Sports Week in Isan even included Bocce and a boardgame- which was the one event my schools won- hooray!
Then it was back to kids doin' whatever they felt like doin' with their free time. Working out all the aspects of acceptable play for themselves. Maybe it was something like Tagkaw
Tagkaw is three people to a side and a low net (say, neck high to me). It is played with the same rules more or less as volleyball but with feet and head only. The backwards, overhead bicycle kicks are the most impressive aspect of the game.
Or Bocce with formal rules, which here is called bpentan which is the French version of Bocce. I loved playing this in the fall and you see lots of old timers playing it in the shade in NKP.

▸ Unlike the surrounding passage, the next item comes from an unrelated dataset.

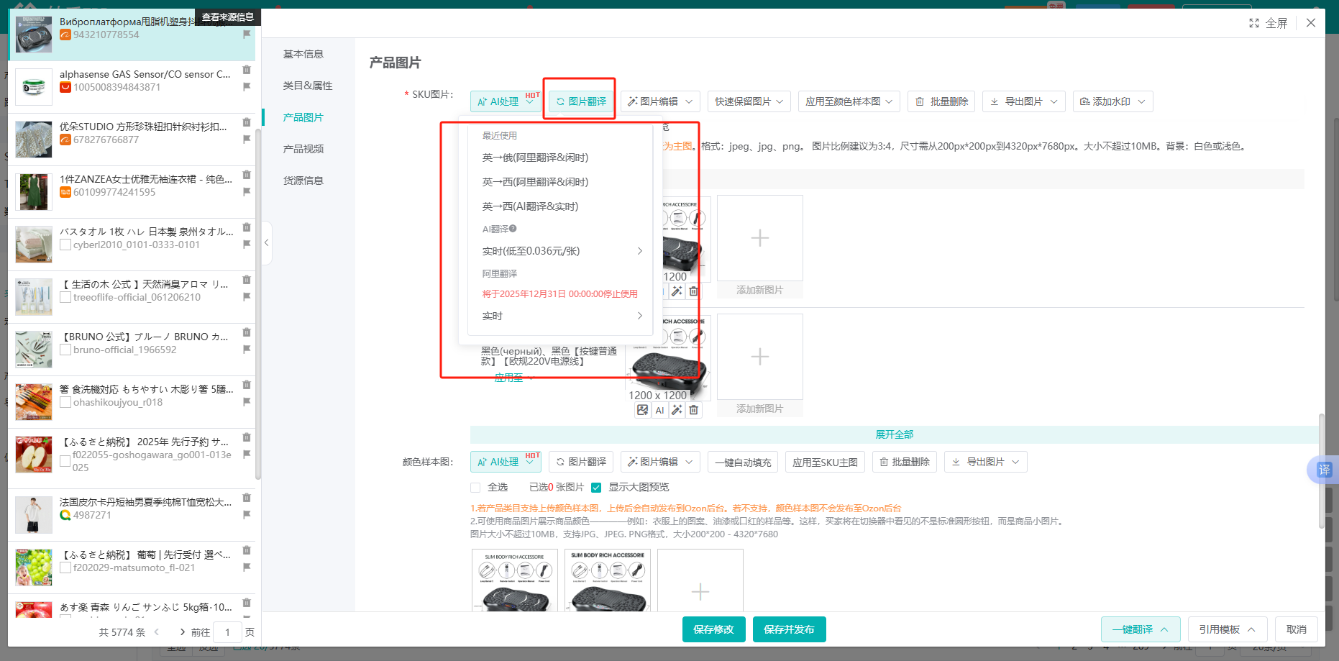Click the flag icon on alphasense GAS Sensor item

[247, 86]
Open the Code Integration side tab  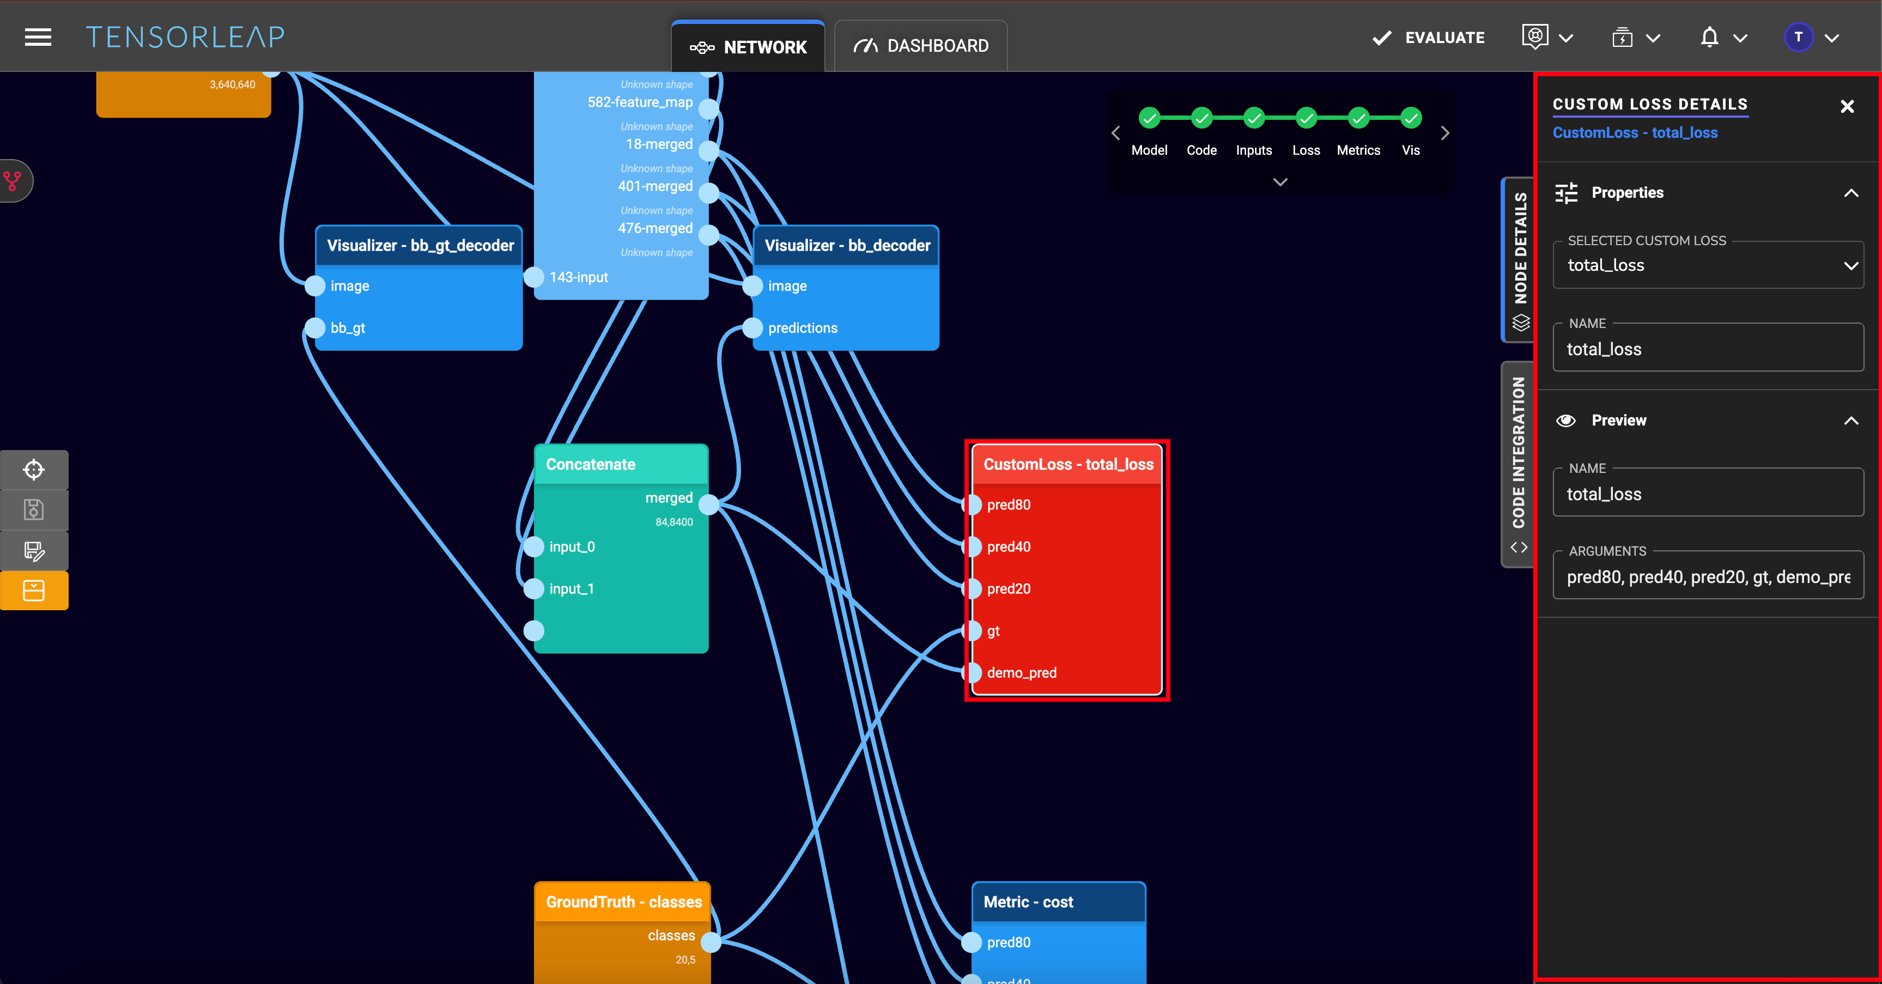(x=1518, y=464)
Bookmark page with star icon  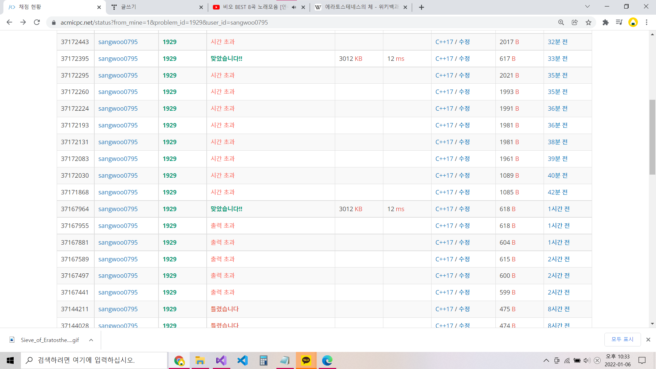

Or maybe it is just a free-for-all soccer game out on the dirt patch with the goals. Like pick up pond hockey, this is one of my favorites. Usually ends in a big tangled scrum.

 Recently the heavy favorite has been a jumping game played with hundreds of rubber bands linked together to form a stretchy line. Two kids hold this and the kids execute a turning jump, trying to hook the line down and get over it. They have gone at it every morning for weeks with total laughing seriousness. There is no score, just a trading of positions between jumpers and holders when certain heights are not cleared. The holders sweep the line up, sometimes, at the last second. I will include a video link at the bottom to give you a better idea.




Sometimes a kid gets pretty chewed up in one of these games, in which case they might go over and get the first aid kit and if it is really nasty get a teacher to unfussily bind it.  It took me a long time to refrain from thinking I had to tell them to be careful or hover over them in case any 'problems' came up. There are a few popular sit down games I will show in the next post. In the video they are not really playing the game, just showing how they jump for the camera.

NYS Jumping Game

1 comment:

  1. Sand! Yup, it is the ultimate. I wonder if part of that is because it is often in the yard when the home is being improved. The kids get to see adults mess around with it, too. Nah! Most likely some ancient remembrance of emerging from the primordial sea.

    I am not a sports fan, but I could sit and watch that hacki-sack volley ball game for hours. I don't see the net as "low", however - particularly considering the average height of the players.

    Peter, I think that "anger" will segue to sadness soon enough.

    Might be good - might be bad - I just don't know.